Abstract. Scientific deep drilling of the Koyna pilot borehole into the continental
crust up to a depth of 3000 m below the surface at the Deccan Traps, India, provided a
unique opportunity to explore microbial life within the deep granitic bedrock of the Archaean Eon. Microbial communities of the returned drilling fluid
(fluid returned to the mud tank from the underground during the drilling
operation; designated here as DF) sampled during the drilling operation of the
Koyna pilot borehole at a depth range of 1681–2908 metres below the surface
(m b.s.) were explored to gain a glimpse of the deep biosphere underneath the
continental crust. Change of pH to alkalinity, reduced abundance of Si and
Al, but enrichment of Fe, Ca and SO42- in the samples from
deeper horizons suggested a gradual infusion of elements or ions from the
crystalline bedrock, leading to an observed geochemical shift in the DF.

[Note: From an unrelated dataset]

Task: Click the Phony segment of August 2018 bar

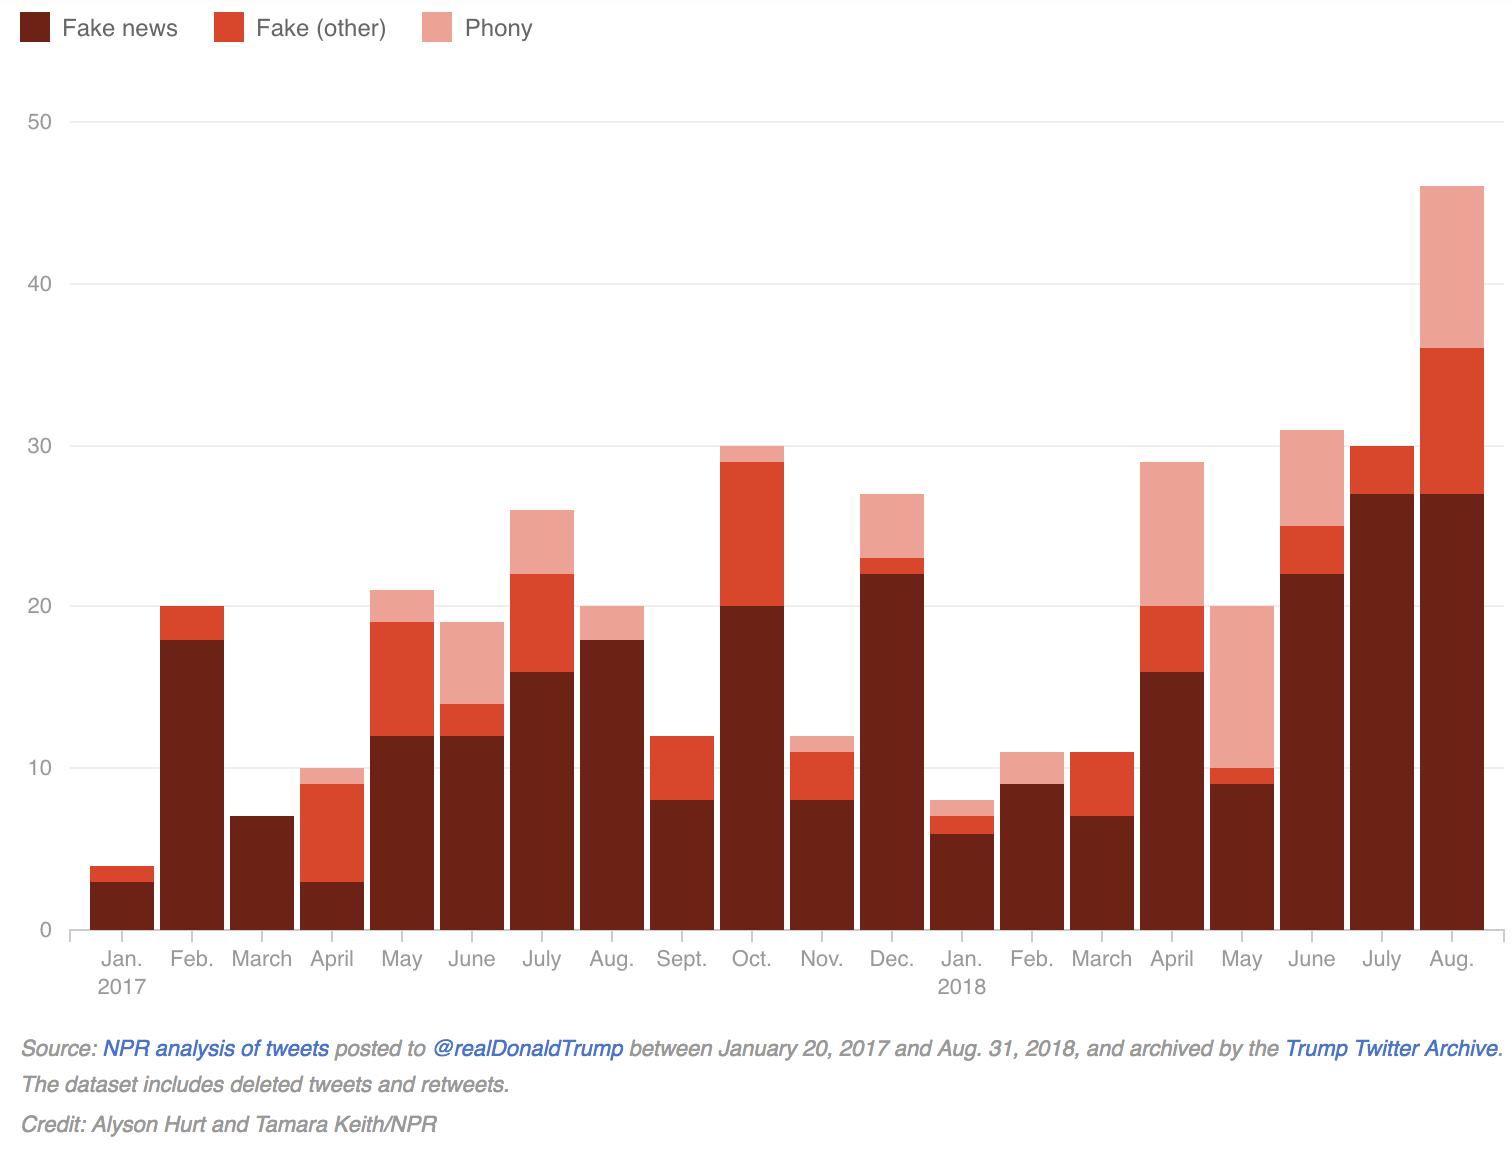Action: (1451, 267)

Microbial communities of the DFs from deeper horizons showed progressively
increased abundance of Firmicutes, Gammaproteobacteria and Actinobacteria as bacterial taxa and members of Euryarchaeota as the major
archaeal taxa. Microbial families, well known to strive in strictly
anaerobic and extremophilic environments, (e.g. Thermoanaerobacteraceae, Clostridiaceae, Bacillaceae, Carnobacteriaceae, Ruminococcaceae), increased in the
samples obtained at a depth range of 2000 to 2908 m b.s. Phylogenetic analysis
of common and unique operational taxonomic units (OTUs) of DF samples
indicated signatures of extremophilic and deep subsurface relevant bacterial
genera (Mongoliitalea, Hydrogenophaga, Marinilactibacillus, Anoxybacillus, Symbiobacterium, Geosporobacter, Thermoanaerobacter). Thermophilic, obligatory anaerobic sulfate-reducing
bacterial taxa known to inhabit the deep subsurface were enriched
from DF samples using sulfate as a terminal electron acceptor. This report on
the geomicrobiology of the DF obtained during drilling of the deep
subsurface of the Deccan Traps showed new opportunities to investigate deep
life from terrestrial, granite-rock-hosted habitats.